Brief overview: Generative AI needs data. Copyright law (TDM exceptions and opt-out), the GDPR (legal bases, information obligations, rights of data subjects) and the AI Act (transparency and copyright compliance for general purpose models) come into direct conflict during training. A clean structure of legal bases, contractual assurances, technical opt-out mechanisms and processes for objections, deletions and evidence is crucial. This guide bundles the practical steps – with a focus on German and European rules.
Legal framework at a glance: TDM exemptions, opt-out and German implementation
The TDM exceptions of Directive (EU) 2019/790 (DSM) are the linchpin of EU law for training on copyright-protected content. Art. 3 privileges text and data mining by research institutions/cultural heritage institutions in the case of lawful access – without the right holders being able to object. Art. 4 opens up a general TDM barrier for other purposes (including commercial AI training), but only if rights holders do not expressly reserve the right of use “in an appropriate form” (opt-out, ideally machine-readable online). In Germany, these rules are implemented as Section 60d UrhG (research) and Section 44b UrhG (general TDM with opt-out). In practice, this means:
– Research training with lawful access regularly falls under Section 60d UrhG.
– Commercial training can be based on Section 44b UrhG, provided that no effective opt-out was set and access was lawful.
– Database rights may also be affected; the TDM exceptions also address extractions from protected databases.
In particular, the opt-out must be expressed online in a machine-readable form. Discussions and initial decisions in Germany have made it clear that “machine-readable” does not automatically mean classic robots.txt bans; rather, a specific TDM reservation that clearly and technically evaluably signals that TDM uses are reserved is gaining acceptance. Initial court decisions have also shown this: The legality of access, compliance with opt-outs and proper documentation are relevant to liability – even when creating data sets for training, not just during the actual model training.
2) GDPR in web and user data training: legal bases, limits, obligations
AI training on personal data requires a viable legal basis in accordance with Art. 6 GDPR. The debate revolves primarily around legitimate interests (Art. 6 para. 1 lit. f). Data protection authorities emphasize: Legitimate interests can be conceivable, but require a strict three-step test, security and transparency measures, balancing of interests, opt-out mechanisms and comprehensible accountability.
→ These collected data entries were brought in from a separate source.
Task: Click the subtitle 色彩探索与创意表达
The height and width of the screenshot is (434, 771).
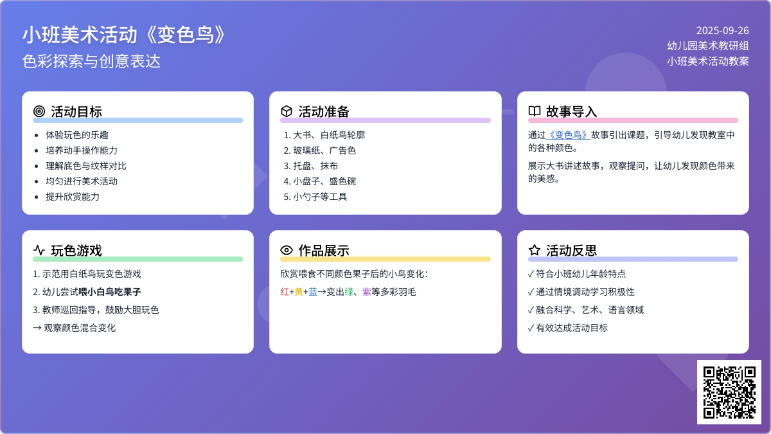Action: 91,61
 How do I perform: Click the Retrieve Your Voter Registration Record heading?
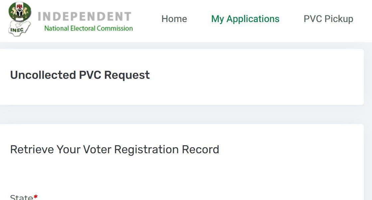click(x=115, y=149)
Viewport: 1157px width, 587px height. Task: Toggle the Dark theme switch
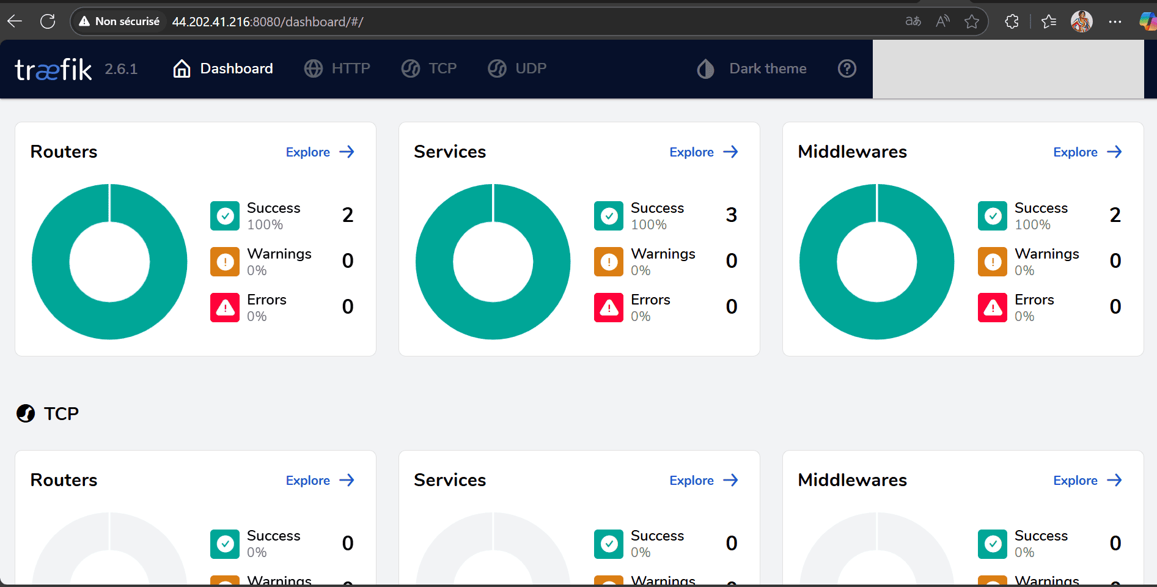coord(752,68)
For special categories (Art. 9 GDPR), the standard is considerably higher; it cannot be based on legitimate interests, e.g. explicit consent or another special exception is required.
Further key points:
– Transparency/information obligations (Art. 13/14): Information obligations must also be fulfilled in principle in the case of web scraping; exceptions must be justified and documented.
– Rights of data subjects: Objection (Art. 21), deletion (Art. 17), correction/comment on accuracy – also related to training data sets and, under certain circumstances, models.
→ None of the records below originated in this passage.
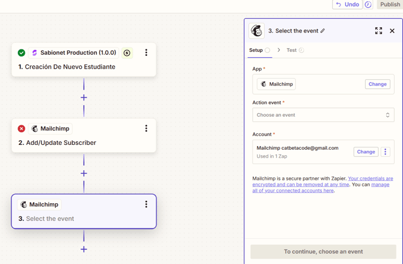The image size is (403, 264).
Task: Rename step with pencil edit icon
Action: click(322, 31)
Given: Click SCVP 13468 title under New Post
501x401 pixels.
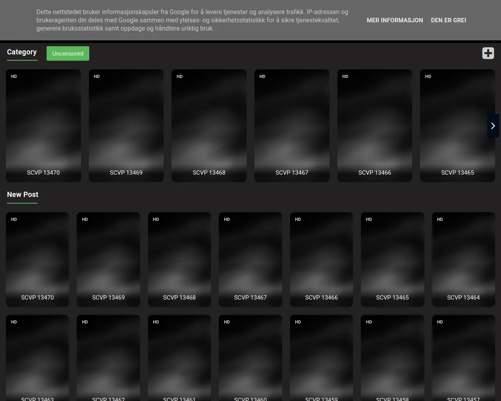Looking at the screenshot, I should tap(179, 298).
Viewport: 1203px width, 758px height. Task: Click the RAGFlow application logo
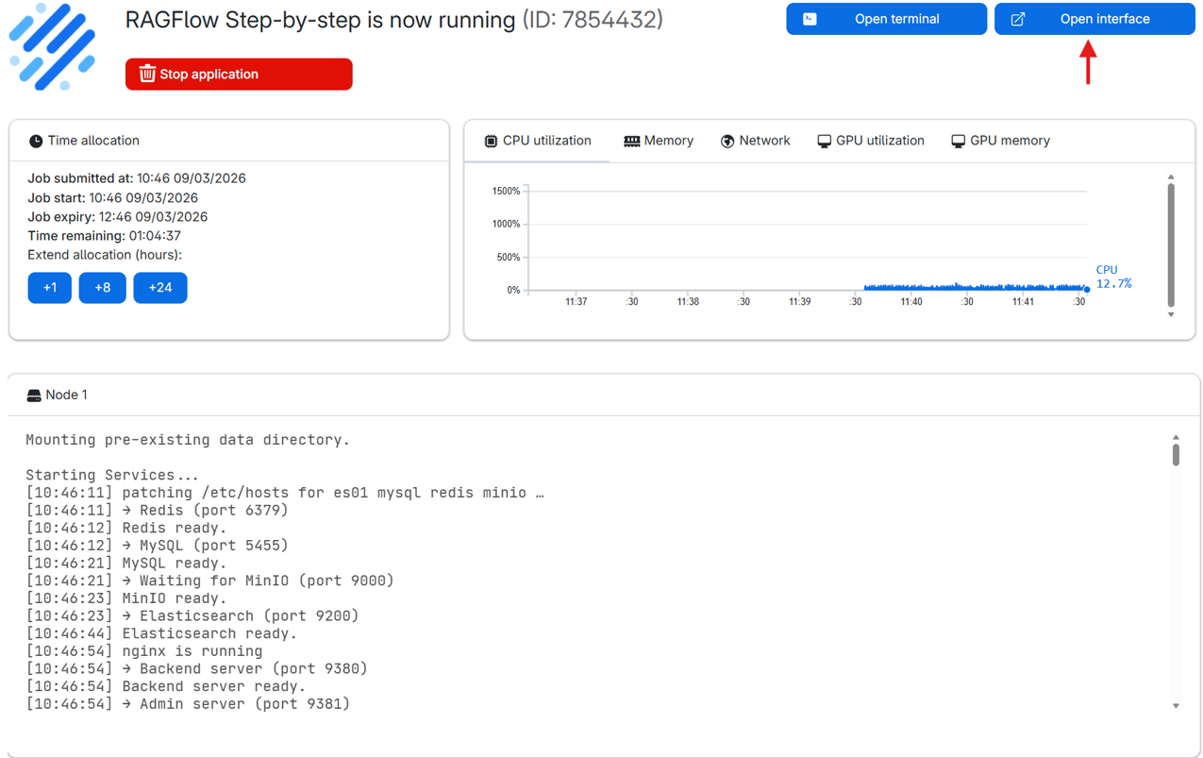pos(53,47)
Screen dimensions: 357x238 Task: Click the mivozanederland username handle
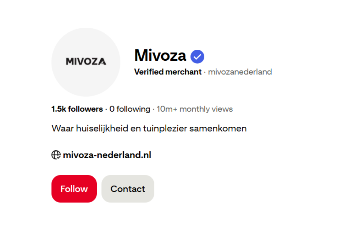[240, 72]
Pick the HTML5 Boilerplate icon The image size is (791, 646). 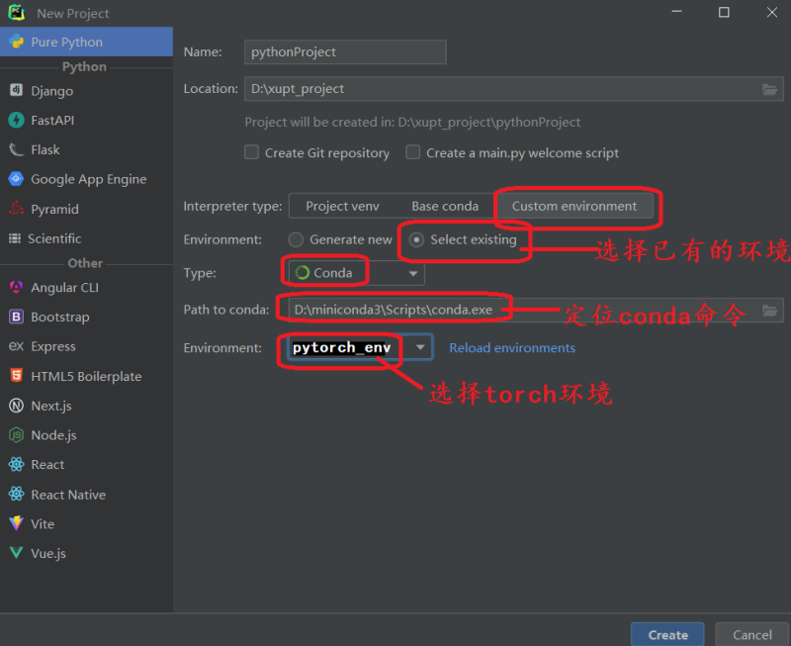[x=16, y=376]
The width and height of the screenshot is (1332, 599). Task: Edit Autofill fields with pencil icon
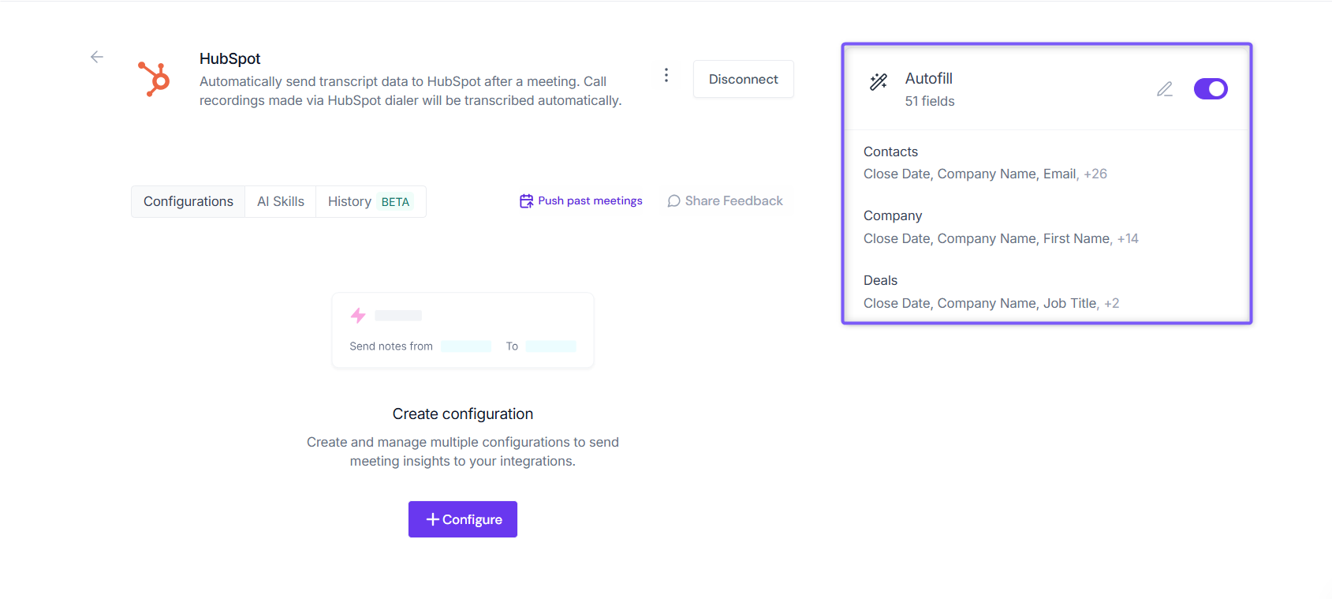pos(1165,89)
– Data minimization & storage limitation (Art. 5 para. 1 lit. c/e): Curate corpora, filter sensitive fields, limit retention, maintain deletion routines and “do-not-train” blacklists.
– Risk management & DPIA (Art. 35): Regularly required for broad-based scraping/training projects; reflect outcome in policies and technology.
European and national authorities have published 2024/2025 guidelines and task force reports that sharpen the framework EDPB addresses transparency, accuracy risks and legal bases; CNIL explains conditions under which training can be based on legitimate interests (including technical/organizational safeguards); ICO (UK) specifies requirements for web scraping and legitimate interest testing. In practice, it is crucial to demonstrably anchor these requirements in governance and technology.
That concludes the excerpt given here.